“Cold Cases” investigative group: young people murdered in 1991 – mass DNA test “started well”

Cold Cases investigation team
Young people murdered in 1991 – mass DNA test “started well”

Around 32 years ago, the then 16-year-old Seckin Caglar was killed by an unknown person on her way home from her job. photo

© Henning Kaiser/dpa

Investigators in Cologne want to find the perpetrator who murdered 16-year-old Seckin Caglar 32 years ago. In a DNA series examination, 355 men are asked to submit a saliva sample.

The murder of a teenager in Cologne 32 years ago is still unsolved – that’s why the police have now started a mass genetic test. At the first appointment on Saturday, according to a spokeswoman, around 200 men gave a saliva sample in an elementary school by early evening. In total, the police wrote to 355 men who lived in Cologne-Poll on the right bank of the Rhine at the time of the crime or who had some other connection there.

“It started well,” said the police spokeswoman when asked by dpa. The addressee was also given March 26 as an alternative date. In addition, a few people had previously given the police a saliva sample voluntarily because they would be unable to attend both dates, the spokeswoman said.

On October 16, 1991, 16-year-old Seckin Caglar got off the tram and disappeared on her way back from work. The next day her body was found behind a bush near the bus stop in Poll. The girl had been sexually abused and strangled.

Cold Cases investigative team reopens case

The “Cold Cases” investigation group of the Cologne police recently reopened the case. A few days ago she launched a large-scale publicity campaign with posters, flyers and her own website so that potential witnesses could get in touch.
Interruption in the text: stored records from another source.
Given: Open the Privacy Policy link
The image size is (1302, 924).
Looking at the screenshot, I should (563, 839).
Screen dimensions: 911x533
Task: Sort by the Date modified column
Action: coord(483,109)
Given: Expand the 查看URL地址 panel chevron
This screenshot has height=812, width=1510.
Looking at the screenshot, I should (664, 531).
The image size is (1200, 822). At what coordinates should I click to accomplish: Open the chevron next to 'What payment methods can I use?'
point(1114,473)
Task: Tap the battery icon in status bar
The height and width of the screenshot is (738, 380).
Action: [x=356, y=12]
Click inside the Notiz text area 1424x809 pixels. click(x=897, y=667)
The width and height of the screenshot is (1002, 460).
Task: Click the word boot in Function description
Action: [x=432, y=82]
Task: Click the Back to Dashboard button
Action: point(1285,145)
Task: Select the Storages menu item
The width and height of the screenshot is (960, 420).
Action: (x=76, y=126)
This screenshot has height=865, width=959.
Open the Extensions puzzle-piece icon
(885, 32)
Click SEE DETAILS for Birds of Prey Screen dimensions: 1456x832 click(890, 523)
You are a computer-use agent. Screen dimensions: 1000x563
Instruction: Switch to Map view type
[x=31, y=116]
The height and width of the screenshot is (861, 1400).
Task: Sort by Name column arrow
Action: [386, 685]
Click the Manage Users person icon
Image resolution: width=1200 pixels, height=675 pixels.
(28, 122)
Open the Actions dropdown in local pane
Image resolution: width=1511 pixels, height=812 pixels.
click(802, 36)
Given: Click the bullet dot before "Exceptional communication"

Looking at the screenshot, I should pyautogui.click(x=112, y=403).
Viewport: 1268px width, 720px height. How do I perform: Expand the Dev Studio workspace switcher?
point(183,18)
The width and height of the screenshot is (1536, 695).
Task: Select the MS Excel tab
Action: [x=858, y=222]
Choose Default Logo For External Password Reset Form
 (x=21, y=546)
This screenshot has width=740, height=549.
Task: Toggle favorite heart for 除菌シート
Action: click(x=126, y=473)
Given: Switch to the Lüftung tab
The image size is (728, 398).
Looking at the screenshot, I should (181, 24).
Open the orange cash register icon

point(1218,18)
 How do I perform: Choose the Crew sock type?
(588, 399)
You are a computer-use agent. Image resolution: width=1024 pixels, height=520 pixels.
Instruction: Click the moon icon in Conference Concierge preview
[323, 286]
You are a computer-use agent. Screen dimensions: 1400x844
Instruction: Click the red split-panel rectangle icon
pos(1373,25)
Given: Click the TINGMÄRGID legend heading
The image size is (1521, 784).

Prosecutors have offered a $5,000 reward for information leading to the perpetrator. “We want to make it clear to him that we are on his heels,” said homicide chief Markus Weber.

Traces of the killer’s DNA were found on the body. With the serial test, the police want to exclude people as perpetrators – and at best get the murderer on the ropes. According to the police, thanks to new analysis methods, a DNA sample can also be used to determine whether someone is related to the perpetrator.

“Participation is voluntary and is aimed at witnesses,” said senior public prosecutor Ulrich Bremer in advance. But it is also clear: “If someone does not participate, we will of course take a closer look at this person.”